This systematic review assessing the effects of probiotics supplementation in overweight or obese postmenopausal women included 5 randomized trials. The meta-analysis of the trials evaluating the probiotics vs. control suggest there were obvious decreases in insulin reduction (MD = -4.20 IU/L) and HOMA-IR reduction (MD = -1.25). Other evaluated parameters, body adiposity, lipid profile, inflammatory biomarkers and glucose have shown improvements after probiotics consumption, but these improvements were not significant. Probiotics supplementary also may influence iron metabolism in obese postmenopausal female patients, it need more trails to verify.
However, to the best of our knowledge, this is the first review including only overweight or obese postmenopausal women to assess the effects of probiotics. Compare this systematic review with other studies aimed at overweight or obese adults, we can find there have some consistence with previous systematic reviews. This review showed administration of probiotics can make a reduction of BMI (MD = -0.34 kg/m2) but the reduction is not significant (p = 0.07). In previous review aimed at overweight or obese adults, including male and female, Pontes et al. [31] presented a significant decrease which was 0.24 kg/m2, Wang et al.[32] shown a significant reduction of 0.3 kg/m2, Borgeraas et al. [33] shown an non-significant reduction of 0.27 kg/m2. This disagreement may be related to the inclusion of newest clinical trials in Pontes et al. [31], such as Hajipoor [34], Majewska [28], Michael [35], Skrypnik [9] et al. Our studies included a clinical trial published in 2021 [27] which not included in before reviews. Energy restriction is the necessary condition for BMI decrease [32], all studies designed in overweight or obese postmenopausal women weren’t accompanied with intervention restriction, this may be related to our non-significant result. Agreement with Karine’s funding [31], our study showed a reduction in serum insulin and HOMA-IR level, suggesting a possible beneficial role in the sensitivity of insulin.

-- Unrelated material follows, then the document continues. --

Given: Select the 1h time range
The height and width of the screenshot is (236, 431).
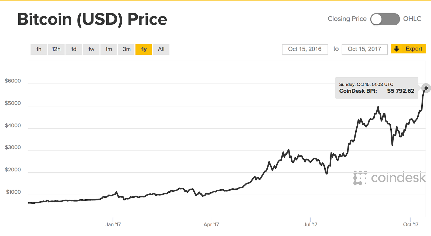Looking at the screenshot, I should [39, 49].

The effect of probiotics on glucose was not significant, it’s also consisted with previous study [31]. The potential mechanisms may be the gut microbiota is modified by probiotics supplementation and have an effect on modulating glucose metabolism [36]. Glucagon-like peptide (GLP)-1 is released by gut enteroendocrine L cells and can take direct actions on hepatocytes by activating genes involved in fatty acid β-oxidation and insulin sensitivity [36, 37]. Probiotics may influence inflammatory pathways and insulin sensitivity by modifying the gut microbiome and the concentration of plasma lipopolysaccharides [38]. There also showed the improvements in body adiposity, lipid profile and inflammatory biomarkers, but these improvements were not significant. For these factors, the number of current studies is small, and the results of meta-analysis need to be interpreted with caution and explained by more studies in the future.

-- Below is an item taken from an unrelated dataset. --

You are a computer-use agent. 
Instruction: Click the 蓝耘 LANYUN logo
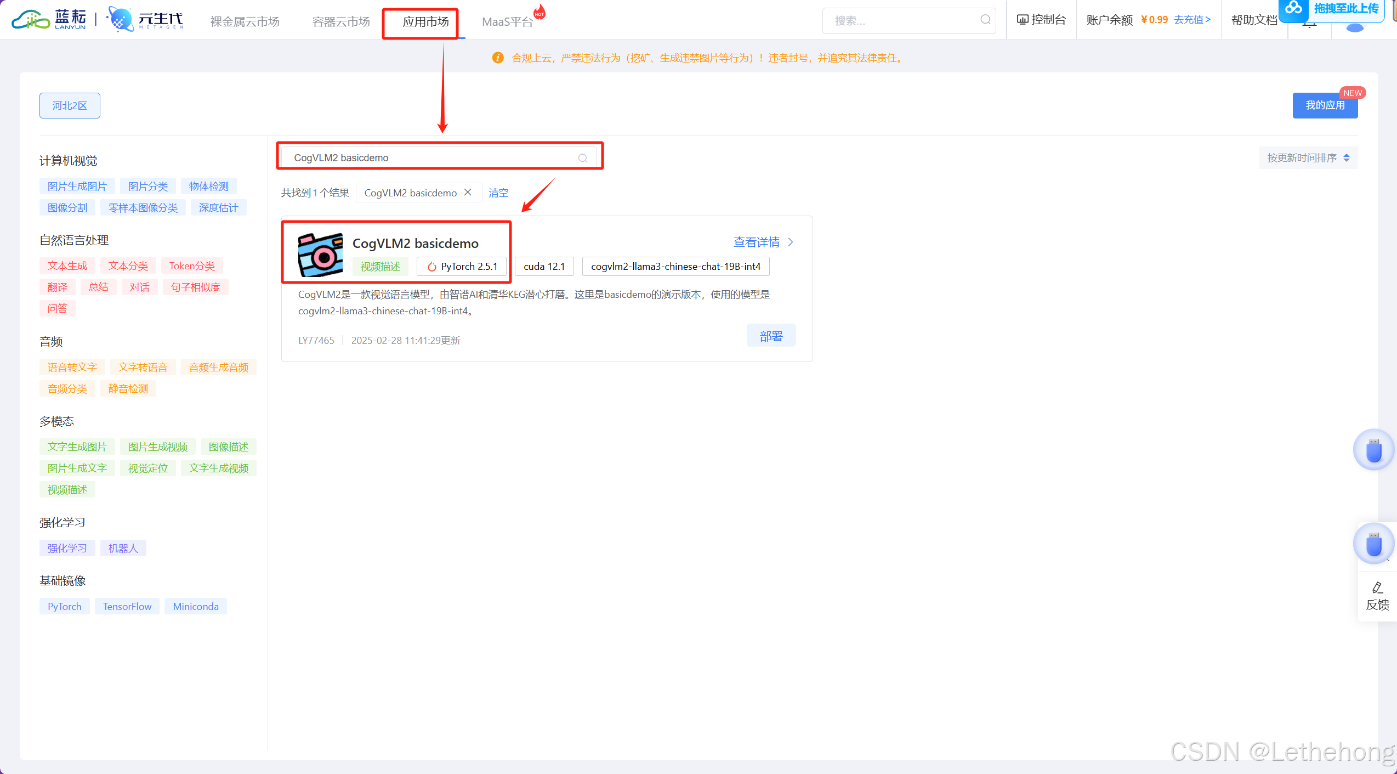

There were some strengths of this systematic review. First, this was the first systematic review to evaluate the effects of probiotics in overweight or obese postmenopausal women. Second, the study included in this systematic review were recently published between 2015 to 2021. Third, all the studies were considered good by Cochrane recommendations and most outcomes showed a low or moderate level of heterogeneity. This study also had some limitations. First, the number of studies met the including criteria of is few, we had better include more clinical trials to make an evaluate about administration of probiotics in the future. Second, because of fewer than 10 studies with the same endpoint, we didn’t analysis publication bias, it’s too low to distinguish chance from real asymmetry.